In a continuing effort to assist the families of our students, Southeastern University offers a payment plan as an alternative to standard payment arrangements. The university has partnered with Tuition Management Systems (TMS) to administer the payment plan. Families are able to pay university-billed expenses in regular monthly payments. Parents determine how much of the expenses they wish to pay in equal monthly payments. Tuition Management Systems can also aid in budget planning.

No Finance Charges

The Southeastern University payment plan provides the benefits of a monthly payment plan without finance charges. The only cost is the enrollment fee to cover administrative expenses.

Several Payment Plans for Your Convenience

Twelve-Month Annual Plan

This plan is budgeted in twelve equal payments from May 1 to April 1 for the student who is attending the fall and spring semesters. The first monthly payment, plus the enrollment fee, is due by May 1. Payments are due on the first day of each month thereafter.

Eleven-Month Annual Plan

This plan is budgeted in eleven (11) equal payments from June 1 to April 1 for the student who is attending the fall and spring semesters. The first monthly payment, plus the enrollment fee, is due by June 1. Payments are due on the first day of each month thereafter.

Ten-Month Annual Plan

This plan is budgeted in ten (10) equal monthly payments for the student who is attending the fall and spring semesters. The first monthly payment, plus the enrollment fee, is due by July 1. Payments are due on the first day of each month thereafter.

Five-Month Plan—Fall Term

This plan is budgeted in five (5) equal monthly payments for the student who is attending the fall semester only. The first monthly payment, plus the enrollment fee, is due by July 1. Payments are due on the first day of each month thereafter.
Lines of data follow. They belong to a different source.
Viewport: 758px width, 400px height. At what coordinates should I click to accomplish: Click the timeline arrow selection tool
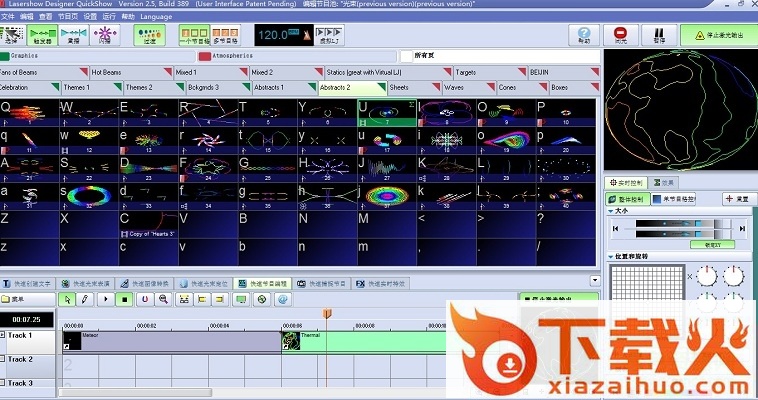[68, 299]
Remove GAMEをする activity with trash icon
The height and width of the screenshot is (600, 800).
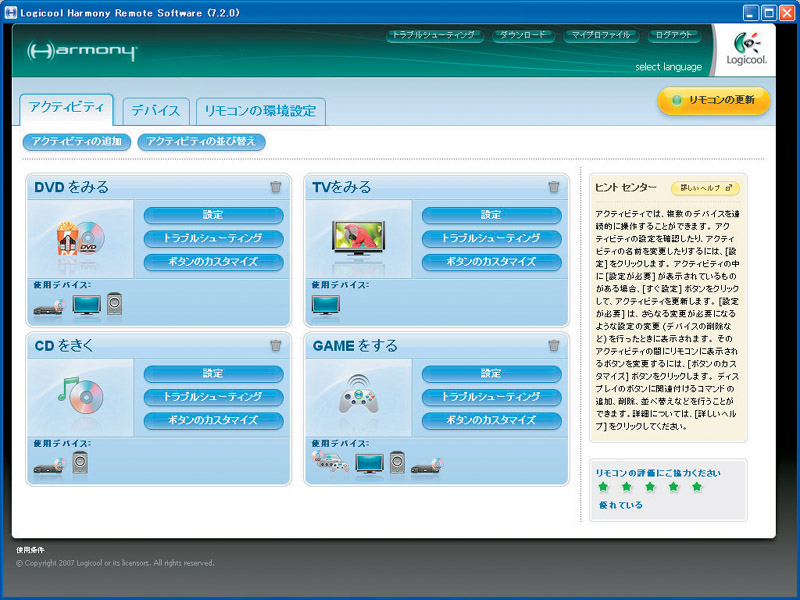coord(554,346)
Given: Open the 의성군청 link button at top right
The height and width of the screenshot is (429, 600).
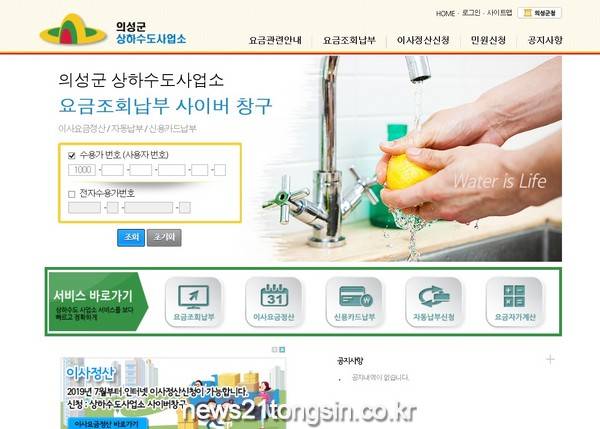Looking at the screenshot, I should [x=540, y=13].
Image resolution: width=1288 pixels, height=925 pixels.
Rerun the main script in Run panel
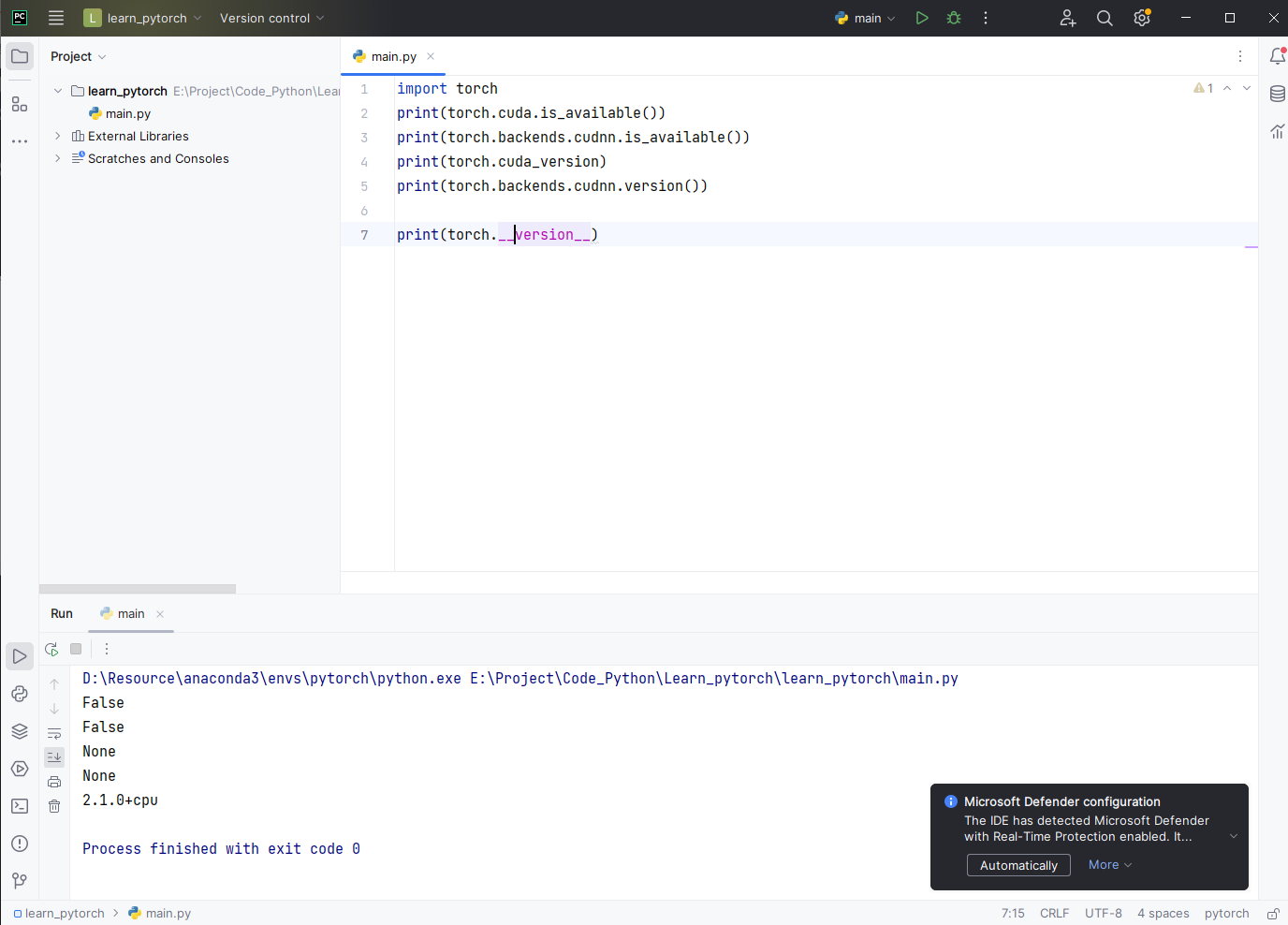click(51, 649)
Five-Month Plan—Spring Term

This plan is budgeted in five (5) equal monthly payments for the student who is attending the spring semester only. The first monthly payment, plus the enrollment fee, is due by December 1. Payments are due on the first day of each month thereafter.

Two- or Three-Month Plan—Summer Term

This plan is budgeted in three (3) equal payments beginning April 15 or two (2) equal monthly payments beginning May 15th for the student who is attending the summer semester. The first monthly payment, plus the enrollment fee, is due at the time of enrollment. Payments are due on the fifteenth day of each month thereafter.

What to Send

Enrollment forms and worksheets can be obtained from seu.afford.com. Counselors in Student Financial Services can assist you with a cost estimate each semester. Make checks payable to Tuition Management Systems. Payments must be made in U.S. dollars.

Questions

Questions concerning the Southeastern University Payment Plan should be directed to Tuition Management Systems at 1.800.722.4867 or online at https/seu.afford.com. TMS will be happy to assist you.

Billing

Students may access their account information online. Parents may access the student’s account information online with permission from the student. Students are responsible for reviewing the account online on a regular basis.

  1. Go to Southeastern website: www.seu.edu

  2. At the top of the homepage, choose Login.

  3. You will be prompted to log in. Enter your username and password to log in.

  4. Choose the JICS - Class/Account Info Portal. Enter your login credentials.

  5. A new tab will open. Click on the Student Finances tab.

  6. Click on My Account Balances.

  7. To review account detail, click on Accounts Receivable. The most recent transactions are at the top. A Beginning Balance of $0.00 will remain at the top of the page. Your current account balance is immediately following the beginning balance. 

  8. To create a statement, use View My Course and Fee Statement.

Online Payment

  1. Go to Southeastern website: www.seu.edu

  2. Choose the Make a Payment link at the bottom of the homepage.

  3. A new tab will open.

  4. Enter student ID number and the student’s Last Name in the User Name field. Click Login.

  5. Click on Account Payment.

  6. Enter the amount and follow the steps to complete your payment.

Finance Charge

A 1.25% finance charge is added monthly (15% annually) to any unpaid balance more than 30 days old unless the student is enrolled in the Tuition Management Systems payment plan.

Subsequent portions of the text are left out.